Dalam cv, terdapat beberapa sekutu yang secara penuh bertanggung jawab atas sekutu lainnya, kemudian ada salah satu yang menjadi pemberi modal. Dan tanggung jawab sekutu komanditer hanya terbatas pada sejumlah modal yang diberikan. Sehingga ada 2 jenis sekutu :
·      Sekutu aktif adalah anggota yang memimpin/ menjalankan perusahaan dan bertanggung jawab penuh atas utang- utang perusahaan.
·      Sekutu pasif / sekutu komanditer adalah anggota yang hanya menanamkan modalnya kepada sekutu aktif dan tidak ikut campur dalam urusan operasional perusahaan. Sekutu pasif bertanggung jawab atas risiko yang terjadi sampai batas modal yang ditanam.
Ciri – ciri cv :
1)   Didirikan minimal 2 orang, dimana satu orang bertindak sebagai persero aktif, dan satunya lagi sebagai persero pasif
2)   Seorang persero aktif akan bertindak mengurus perseroan.
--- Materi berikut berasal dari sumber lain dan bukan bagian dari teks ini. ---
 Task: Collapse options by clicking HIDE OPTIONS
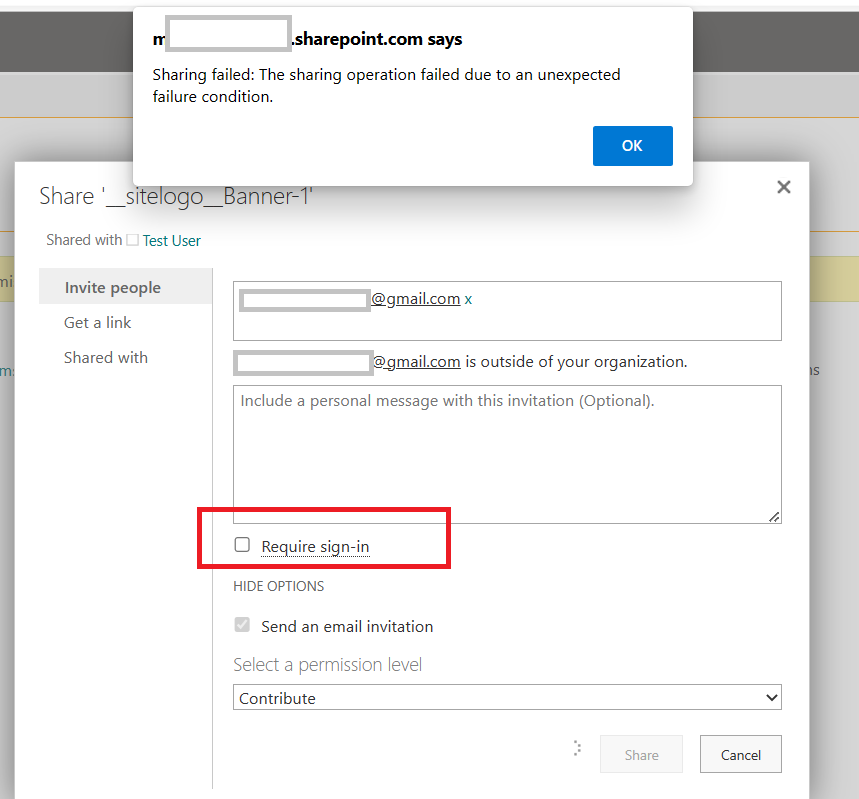coord(279,586)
Sehingga ia akan bertanggung jawab penuh atas segala resiko.
3)   Persero pasif hanya bertindak sebagai sleeping partner. Dimana dia hanya bertanggung jawab sebesar modal yang ia setorkan ke dalam perseroan.
Kelebihan :
·      Bentuk cv sudah dikenal masyarakat, sehingga memudahkan perusahaan ikut dalam berbagai kegiatan.
·      Cv mudah memperloleh modal karena pihak perbankan mempercayainya.
·      Lebih mudah berkembang karena dipegan orang yang ahli dan dipercaya.
·      Cv lebih fleksibel
·      Pembagian keuntungan diberikan pada sekutur komanditer dan tak kena pajak penghasilan
Kekurangan :
·      Untuk mendirikan cv lebih ribet, karena melalui akta notaris dan didaftarkan ke departmen kehakiman.
·      Status hukum badan usaha cv jarang dipilih oleh pemilik modal atau beberapa proyek besar
3.    Pt ( perseroan terbatas )
Merupakan badan hukum perusahaan yang banyak diminati pengusaha. Kenapa? Karena badan hukum ini punya kelebihan  dibanding lainnya. Apa aja? Seperti luasnya badan usaha yang bisa dimiliki, bebas dalam pergerakan bidang usaha dan tanggung jawab yang dimiliki terbatas hanya pada modal yang disetorkan.
Ciri – ciri pt :
1)   Kewajiban terhadap pihak luar hanya terbatas pada modal yang disetorkan.
2)   Mudah dalam peralihan kemepimpinan.
3)   Usia pt tidak terbatas.
4)   Mampu untuk menghimpun dana dalam jumlah yang besar.
5)   Bebas untuk melakukan berbagai aktivitas bisnis.
6)   Mudah mencari karyawan
7)   Dapat dipimpin oleh orang yang tidak memiliki saham.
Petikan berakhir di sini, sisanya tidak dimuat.